[Items from a dataset]
=-=-=-=-=

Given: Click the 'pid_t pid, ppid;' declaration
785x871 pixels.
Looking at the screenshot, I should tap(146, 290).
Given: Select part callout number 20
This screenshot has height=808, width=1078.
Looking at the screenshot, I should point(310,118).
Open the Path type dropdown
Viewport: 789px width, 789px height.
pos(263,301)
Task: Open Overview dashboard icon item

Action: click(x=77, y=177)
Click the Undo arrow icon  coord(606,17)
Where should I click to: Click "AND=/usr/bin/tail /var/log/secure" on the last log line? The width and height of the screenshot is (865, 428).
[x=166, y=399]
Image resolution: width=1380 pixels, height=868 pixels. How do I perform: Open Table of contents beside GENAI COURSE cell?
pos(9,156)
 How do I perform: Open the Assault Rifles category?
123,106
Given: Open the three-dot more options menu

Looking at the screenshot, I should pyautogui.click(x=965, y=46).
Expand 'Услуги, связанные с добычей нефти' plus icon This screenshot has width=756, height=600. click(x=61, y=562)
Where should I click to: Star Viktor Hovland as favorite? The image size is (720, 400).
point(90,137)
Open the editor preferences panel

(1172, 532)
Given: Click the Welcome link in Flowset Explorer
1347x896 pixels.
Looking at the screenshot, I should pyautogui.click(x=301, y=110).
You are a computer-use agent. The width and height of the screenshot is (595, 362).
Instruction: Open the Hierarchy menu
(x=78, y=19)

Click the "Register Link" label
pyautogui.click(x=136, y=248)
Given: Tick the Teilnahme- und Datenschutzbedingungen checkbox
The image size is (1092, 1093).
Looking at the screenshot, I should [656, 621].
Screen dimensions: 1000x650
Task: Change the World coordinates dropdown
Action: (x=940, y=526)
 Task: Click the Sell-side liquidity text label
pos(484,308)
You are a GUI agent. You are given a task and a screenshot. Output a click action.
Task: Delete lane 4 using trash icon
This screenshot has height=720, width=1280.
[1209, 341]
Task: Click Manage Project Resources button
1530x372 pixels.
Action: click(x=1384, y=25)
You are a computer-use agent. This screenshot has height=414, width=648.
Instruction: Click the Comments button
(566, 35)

=-=-=-=-=

STATED PROBLEM
Copy out the entries verbatim, starting at the line that contains "Given: Select part callout number 20" and stopping after the line that contains "Expand 'Услуги, связанные".

SOLUTION BELOW
Given: Select part callout number 20
This screenshot has height=808, width=1078.
Looking at the screenshot, I should point(310,118).
Open the Path type dropdown
Viewport: 789px width, 789px height.
pos(263,301)
Task: Open Overview dashboard icon item

Action: click(x=77, y=177)
Click the Undo arrow icon  coord(606,17)
Where should I click to: Click "AND=/usr/bin/tail /var/log/secure" on the last log line? The width and height of the screenshot is (865, 428).
[x=166, y=399]
Image resolution: width=1380 pixels, height=868 pixels. How do I perform: Open Table of contents beside GENAI COURSE cell?
pos(9,156)
 How do I perform: Open the Assault Rifles category?
123,106
Given: Open the three-dot more options menu

Looking at the screenshot, I should pyautogui.click(x=965, y=46).
Expand 'Услуги, связанные с добычей нефти' plus icon This screenshot has width=756, height=600. click(x=61, y=562)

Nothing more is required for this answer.